Copyright 2025, MASSACHUSETTS INSTITUTE OF TECHNOLOGY
Subject to FAR 52.227-11 – Patent Rights – Ownership by the Contractor (May 2014).
SPDX-License-Identifier: MIT
Wrap an Image Classification Dataset#
In this how-to, we will show you how to wrap the CIFAR-10 dataset as a maite.protocols.image_classification.Dataset. CIFAR-10 is an image classification dataset made by Alex Krizhevsky, Vinod Nair, and Geoffrey Hinton. It’s available both through Hugging Face Hub and torchvision.datasets, but this notebook uses Hugging Face Hub.

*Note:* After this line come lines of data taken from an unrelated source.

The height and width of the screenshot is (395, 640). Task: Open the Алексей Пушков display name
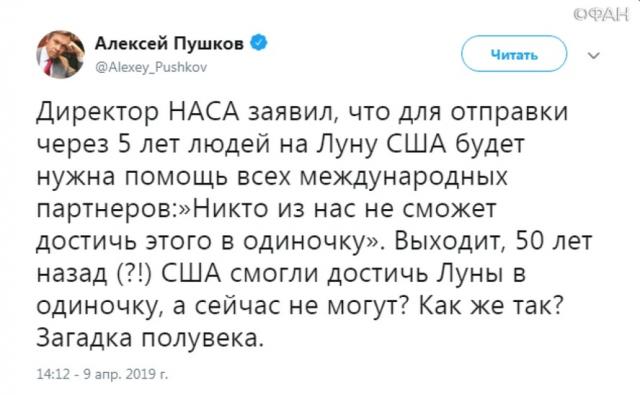[x=169, y=42]
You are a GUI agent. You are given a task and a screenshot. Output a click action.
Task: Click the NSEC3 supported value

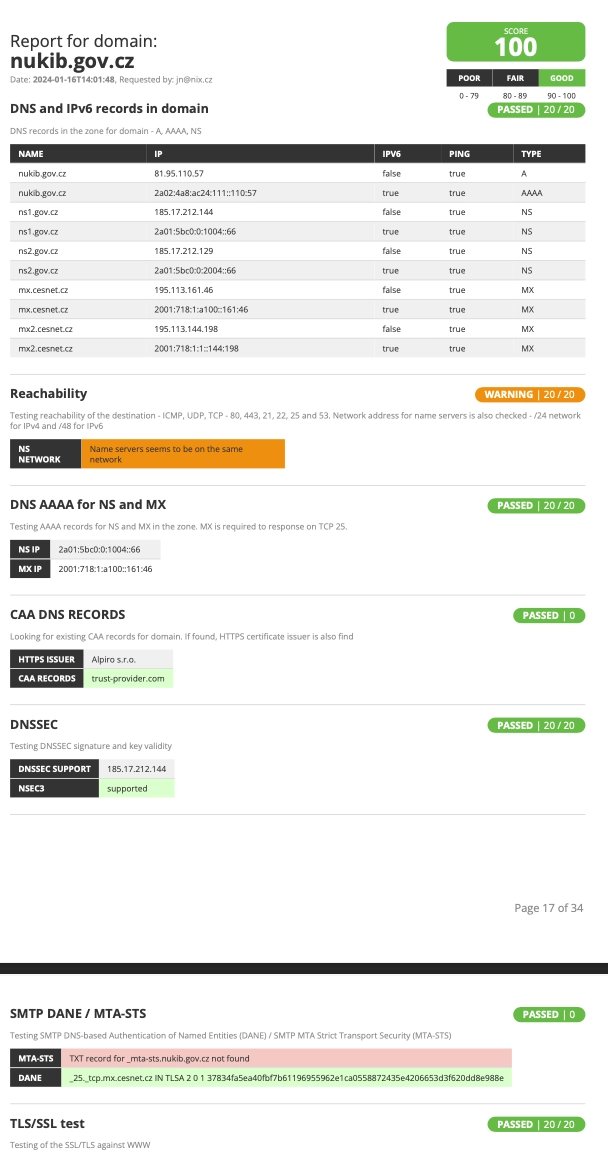click(127, 788)
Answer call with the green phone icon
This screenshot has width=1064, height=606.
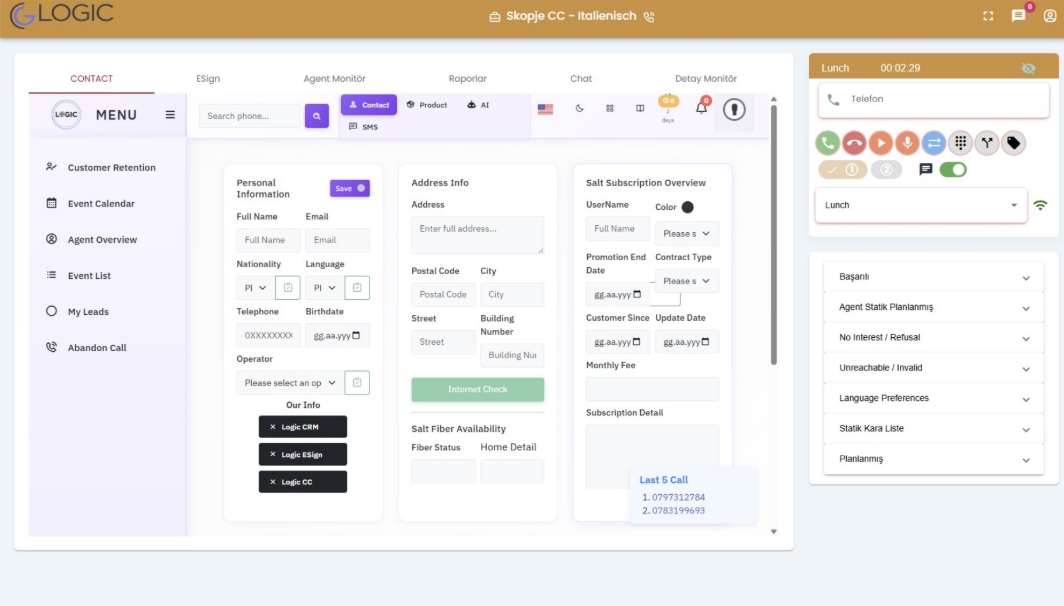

The general steps for wrapping a dataset are: * Understand the source (native) dataset * Create a wrapper that makes the source dataset conform to the MAITE dataset protocol (interface) * Verify that the wrapped dataset works correctly
1 Load the CIFAR-10 dataset from Hugging Face Hub#
Load the necessary modules:
import PIL.Image
import datasets
import numpy as np
import numpy.typing as npt
from IPython.display import display
from typing import Literal
import maite.protocols.image_classification as ic
from maite.protocols import DatasetMetadata
%load_ext watermark
%watermark -iv -v
Python implementation: CPython
Python version : 3.9.21
IPython version : 8.18.1
maite : 0.7.3
IPython : 8.18.1
PIL : 11.1.0
numpy : 1.26.4
datasets: 3.3.1
Load the CIFAR-10 dataset from Hugging Face Hub:
cifar10_dataset_dict = datasets.load_dataset("uoft-cs/cifar10")
cifar10_dataset_dict
README.md: 0%| | 0.00/5.16k [00:00<?, ?B/s]
train-00000-of-00001.parquet: 0%| | 0.00/120M [00:00<?, ?B/s]
test-00000-of-00001.parquet: 0%| | 0.00/23.9M [00:00<?, ?B/s]
Generating train split: 0%| | 0/50000 [00:00<?, ? examples/s]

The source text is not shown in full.